This article introduces the example of using Cheerio to create a simple web crawler. It is shared with you, with the following:
1. Goal
- Complete the acquisition of the title information of the website
- Output the obtained information in a new file
- Tools: Cheerio, use npm to download npm install cheeseio
- Cheerio's API usage method is basically the same as jQuery usage method
- If you are proficient in jQuery, then cheeseio will get started quickly
2. Code section
Introduction: Get the list title of the segment fault page, and output the obtained title list number to the file.

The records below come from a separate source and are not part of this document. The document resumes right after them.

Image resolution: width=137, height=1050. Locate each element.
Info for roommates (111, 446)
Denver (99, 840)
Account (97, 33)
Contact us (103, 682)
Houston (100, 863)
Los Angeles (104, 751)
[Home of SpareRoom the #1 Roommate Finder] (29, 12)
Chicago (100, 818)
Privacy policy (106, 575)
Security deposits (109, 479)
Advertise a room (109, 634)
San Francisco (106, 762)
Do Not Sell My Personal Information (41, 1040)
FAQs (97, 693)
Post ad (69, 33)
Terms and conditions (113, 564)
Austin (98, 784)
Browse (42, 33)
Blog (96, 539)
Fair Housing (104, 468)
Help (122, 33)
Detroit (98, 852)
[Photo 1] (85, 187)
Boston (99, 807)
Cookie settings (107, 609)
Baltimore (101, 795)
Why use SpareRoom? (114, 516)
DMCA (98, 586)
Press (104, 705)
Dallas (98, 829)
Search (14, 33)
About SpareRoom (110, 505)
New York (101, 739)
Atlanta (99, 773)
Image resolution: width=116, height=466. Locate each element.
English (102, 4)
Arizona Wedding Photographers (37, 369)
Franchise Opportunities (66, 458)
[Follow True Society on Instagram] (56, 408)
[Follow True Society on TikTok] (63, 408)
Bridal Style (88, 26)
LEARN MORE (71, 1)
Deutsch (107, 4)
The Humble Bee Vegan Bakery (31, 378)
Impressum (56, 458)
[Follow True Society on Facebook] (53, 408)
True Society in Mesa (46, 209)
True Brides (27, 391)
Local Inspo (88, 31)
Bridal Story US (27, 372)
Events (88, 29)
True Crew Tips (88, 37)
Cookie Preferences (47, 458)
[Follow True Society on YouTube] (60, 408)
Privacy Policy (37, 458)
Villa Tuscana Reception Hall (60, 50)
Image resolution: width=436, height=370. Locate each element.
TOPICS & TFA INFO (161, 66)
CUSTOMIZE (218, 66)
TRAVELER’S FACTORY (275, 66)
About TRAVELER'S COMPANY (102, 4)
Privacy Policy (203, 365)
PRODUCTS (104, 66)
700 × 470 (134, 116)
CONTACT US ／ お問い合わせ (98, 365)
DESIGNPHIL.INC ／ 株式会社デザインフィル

const https = require('https'); const fs = require('fs'); const cheerio = require('cheerio'); const url = '/'; (url, (res) => { let html = ''; ('data', (data) => { html += data; }); ('end', () => { getPageTitle(html); }); }).on('error', () => { ('Error getting web page information'); }); function getPageTitle(html) { const $ = (html); let chapters = $('.news__item-title'); let data = []; let index = 0; let fileName = ''; for (let i = 0; i < ; i++) { let chapterTitle = $(chapters[i]).find('a').text().trim(); index++; (`\n${index}, ${chapterTitle}`); } (fileName, data, 'utf8', (err) => { if (err) { ('Fast to create a new file in the fs file system', err); } (`The obtained title has been successfully placed in a new file${fileName}In the file`) }) }
The above is all the content of this article. I hope it will be helpful to everyone's study and I hope everyone will support me more.